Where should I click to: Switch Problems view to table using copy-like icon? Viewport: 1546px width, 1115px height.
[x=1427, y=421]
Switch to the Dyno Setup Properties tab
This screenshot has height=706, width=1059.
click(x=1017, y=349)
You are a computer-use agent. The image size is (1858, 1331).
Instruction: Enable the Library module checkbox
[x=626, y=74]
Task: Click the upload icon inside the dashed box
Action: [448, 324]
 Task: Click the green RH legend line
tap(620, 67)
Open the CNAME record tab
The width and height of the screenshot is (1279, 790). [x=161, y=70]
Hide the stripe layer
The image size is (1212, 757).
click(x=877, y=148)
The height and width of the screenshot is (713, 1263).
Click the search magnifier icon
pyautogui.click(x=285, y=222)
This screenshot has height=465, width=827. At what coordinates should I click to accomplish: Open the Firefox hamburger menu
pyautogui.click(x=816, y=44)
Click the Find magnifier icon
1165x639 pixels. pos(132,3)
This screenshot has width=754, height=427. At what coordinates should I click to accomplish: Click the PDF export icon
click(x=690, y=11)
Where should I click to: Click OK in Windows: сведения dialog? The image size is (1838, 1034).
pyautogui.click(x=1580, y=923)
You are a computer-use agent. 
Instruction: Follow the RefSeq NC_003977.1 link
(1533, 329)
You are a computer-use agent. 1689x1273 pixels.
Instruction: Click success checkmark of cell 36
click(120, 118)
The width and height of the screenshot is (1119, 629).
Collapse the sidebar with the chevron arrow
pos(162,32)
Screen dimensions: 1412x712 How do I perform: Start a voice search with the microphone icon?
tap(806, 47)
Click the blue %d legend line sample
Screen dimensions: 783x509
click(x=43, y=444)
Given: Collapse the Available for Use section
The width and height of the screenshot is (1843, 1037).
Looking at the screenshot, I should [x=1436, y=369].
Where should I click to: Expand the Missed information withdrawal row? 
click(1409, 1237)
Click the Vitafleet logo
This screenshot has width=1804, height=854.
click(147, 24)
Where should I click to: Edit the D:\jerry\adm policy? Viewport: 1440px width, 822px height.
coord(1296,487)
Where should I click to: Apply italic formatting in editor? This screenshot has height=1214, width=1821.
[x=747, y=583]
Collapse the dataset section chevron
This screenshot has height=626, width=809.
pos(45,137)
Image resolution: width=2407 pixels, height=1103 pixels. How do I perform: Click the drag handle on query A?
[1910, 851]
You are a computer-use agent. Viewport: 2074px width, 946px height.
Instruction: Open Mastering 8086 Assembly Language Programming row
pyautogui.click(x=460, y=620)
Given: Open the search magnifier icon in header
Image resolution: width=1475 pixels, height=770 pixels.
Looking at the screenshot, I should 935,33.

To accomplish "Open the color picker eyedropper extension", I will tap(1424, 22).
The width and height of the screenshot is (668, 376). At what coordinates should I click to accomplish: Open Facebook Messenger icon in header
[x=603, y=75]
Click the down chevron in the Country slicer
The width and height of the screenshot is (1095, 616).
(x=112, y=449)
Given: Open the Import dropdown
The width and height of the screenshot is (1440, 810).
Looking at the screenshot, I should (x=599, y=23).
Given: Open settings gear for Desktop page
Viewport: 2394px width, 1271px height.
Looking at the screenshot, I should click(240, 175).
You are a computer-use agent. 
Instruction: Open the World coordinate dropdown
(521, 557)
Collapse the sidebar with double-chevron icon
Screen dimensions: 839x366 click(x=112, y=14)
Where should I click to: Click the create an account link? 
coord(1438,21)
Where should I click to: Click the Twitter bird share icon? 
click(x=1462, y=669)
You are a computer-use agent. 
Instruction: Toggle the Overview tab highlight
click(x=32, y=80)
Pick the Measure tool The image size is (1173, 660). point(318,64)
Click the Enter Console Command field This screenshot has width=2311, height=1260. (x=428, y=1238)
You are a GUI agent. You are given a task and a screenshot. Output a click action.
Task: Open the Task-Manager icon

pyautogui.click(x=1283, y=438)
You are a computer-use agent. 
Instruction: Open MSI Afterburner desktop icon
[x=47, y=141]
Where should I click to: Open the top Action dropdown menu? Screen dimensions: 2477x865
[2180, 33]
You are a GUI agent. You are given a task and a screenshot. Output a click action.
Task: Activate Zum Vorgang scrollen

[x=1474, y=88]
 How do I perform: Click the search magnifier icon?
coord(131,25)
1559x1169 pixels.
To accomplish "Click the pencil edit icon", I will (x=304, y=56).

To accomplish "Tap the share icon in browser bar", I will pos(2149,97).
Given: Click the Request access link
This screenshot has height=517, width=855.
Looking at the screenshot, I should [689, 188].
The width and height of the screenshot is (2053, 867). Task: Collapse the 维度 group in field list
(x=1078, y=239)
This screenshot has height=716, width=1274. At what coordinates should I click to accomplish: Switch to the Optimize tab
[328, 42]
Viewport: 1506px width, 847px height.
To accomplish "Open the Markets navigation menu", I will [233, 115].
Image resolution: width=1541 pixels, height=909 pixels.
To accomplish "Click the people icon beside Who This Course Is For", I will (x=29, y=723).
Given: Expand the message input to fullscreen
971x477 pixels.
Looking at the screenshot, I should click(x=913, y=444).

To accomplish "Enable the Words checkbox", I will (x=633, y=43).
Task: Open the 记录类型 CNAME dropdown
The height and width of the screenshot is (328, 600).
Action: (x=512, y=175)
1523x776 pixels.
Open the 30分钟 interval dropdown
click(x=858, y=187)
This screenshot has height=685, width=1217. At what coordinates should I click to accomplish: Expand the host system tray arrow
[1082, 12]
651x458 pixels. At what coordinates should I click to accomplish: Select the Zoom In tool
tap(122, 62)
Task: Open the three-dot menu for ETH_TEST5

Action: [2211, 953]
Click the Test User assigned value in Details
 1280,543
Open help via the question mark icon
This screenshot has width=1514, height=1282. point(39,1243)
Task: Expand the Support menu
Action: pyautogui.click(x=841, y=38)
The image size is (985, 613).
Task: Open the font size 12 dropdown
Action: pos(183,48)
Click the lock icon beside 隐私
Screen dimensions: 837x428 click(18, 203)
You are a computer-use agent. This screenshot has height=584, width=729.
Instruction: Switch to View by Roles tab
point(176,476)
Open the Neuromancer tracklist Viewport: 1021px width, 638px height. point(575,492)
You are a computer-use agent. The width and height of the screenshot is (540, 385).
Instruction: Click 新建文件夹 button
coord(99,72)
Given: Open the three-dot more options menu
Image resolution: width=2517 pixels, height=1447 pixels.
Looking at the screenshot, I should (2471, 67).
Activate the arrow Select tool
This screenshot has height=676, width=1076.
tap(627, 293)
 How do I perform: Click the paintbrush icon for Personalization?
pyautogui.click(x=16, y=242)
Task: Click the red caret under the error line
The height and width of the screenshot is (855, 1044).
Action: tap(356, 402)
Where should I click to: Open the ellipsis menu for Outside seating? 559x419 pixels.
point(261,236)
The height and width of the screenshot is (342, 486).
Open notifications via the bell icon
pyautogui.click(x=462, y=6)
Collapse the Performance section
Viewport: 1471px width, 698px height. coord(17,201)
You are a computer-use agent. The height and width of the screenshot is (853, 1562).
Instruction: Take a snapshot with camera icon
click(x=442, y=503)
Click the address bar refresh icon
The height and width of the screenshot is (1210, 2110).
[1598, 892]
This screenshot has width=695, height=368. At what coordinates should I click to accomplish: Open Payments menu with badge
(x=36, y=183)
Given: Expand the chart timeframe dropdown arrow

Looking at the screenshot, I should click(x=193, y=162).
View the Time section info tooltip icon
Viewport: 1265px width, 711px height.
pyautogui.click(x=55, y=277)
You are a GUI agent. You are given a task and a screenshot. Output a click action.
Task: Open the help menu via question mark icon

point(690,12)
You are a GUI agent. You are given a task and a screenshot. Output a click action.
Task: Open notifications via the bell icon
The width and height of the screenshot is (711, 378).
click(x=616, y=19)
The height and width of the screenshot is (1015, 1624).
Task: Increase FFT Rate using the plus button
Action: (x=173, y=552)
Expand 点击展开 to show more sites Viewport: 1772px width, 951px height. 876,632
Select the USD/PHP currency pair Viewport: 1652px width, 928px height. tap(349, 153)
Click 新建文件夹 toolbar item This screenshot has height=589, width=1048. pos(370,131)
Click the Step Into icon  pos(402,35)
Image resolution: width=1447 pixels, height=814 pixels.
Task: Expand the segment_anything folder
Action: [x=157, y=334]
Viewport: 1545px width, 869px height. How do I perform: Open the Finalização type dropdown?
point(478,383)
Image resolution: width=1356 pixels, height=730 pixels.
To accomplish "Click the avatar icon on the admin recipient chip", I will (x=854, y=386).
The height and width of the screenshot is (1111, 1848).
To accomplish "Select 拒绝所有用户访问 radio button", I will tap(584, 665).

Work task
The expected answer is an exact copy of the lines above, beginning at the line with "Instruction: Switch to View by Roles tab" and ending at the line with "Given: Open the three-dot more options menu", with both ends in.

Exercise solution
Instruction: Switch to View by Roles tab
point(176,476)
Open the Neuromancer tracklist Viewport: 1021px width, 638px height. point(575,492)
You are a computer-use agent. The width and height of the screenshot is (540, 385).
Instruction: Click 新建文件夹 button
coord(99,72)
Given: Open the three-dot more options menu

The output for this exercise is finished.